After a brief review of VHDL, the book presents fundamental design principles for writing code, discussing such topics as design, quality, architecture, modularity, abstraction, and hierarchy. Building on these concepts, the book then introduces and provides recommendations for each basic element of VHDL code, including statements, design units, types, data objects, and subprograms. The book covers naming data objects and functions, commenting the source code, and visually presenting the code on the screen. All recommendations are supported by detailed rationales. Finally, the book explores two uses of VHDL: synthesis and testbenches. It examines the key characteristics of code intended for synthesis (distinguishing it from code meant for simulation) and then demonstrates the design and implementation of testbenches with a series of examples that verify different kinds of models, including combinational, sequential, and FSM code. Examples from the book are also available on a companion website, enabling the reader to experiment with the complete source code.
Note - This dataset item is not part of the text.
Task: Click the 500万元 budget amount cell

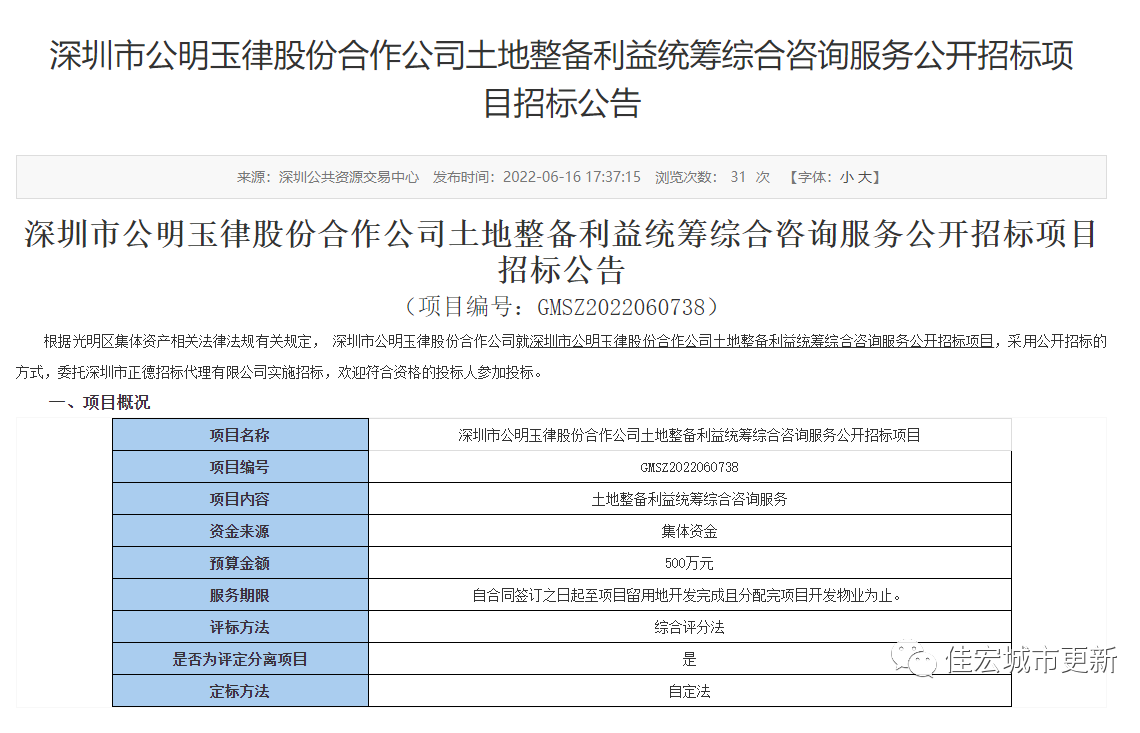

This is the book that so many of us have been waiting for. It goes way beyond teaching VHDL language to address the principles of design. Ricardo Jasinski takes the wisdom learned from software gurus like Martin Fowler and Ward Cunningham and translates it to hardware design. It will challenge you to be a better coder and a better designer.

Philippe Faes PhD, CEO of Sigasi

Hardware designers tend to produce poorly structured VHDL while software designers often do not adequately consider resource constraints of size, speed, and real-time response. This sorely needed book shows readers how to implement and verify projects that not only meet the hardware functionality requirements but do so with concise, readable, and reusable VHDL.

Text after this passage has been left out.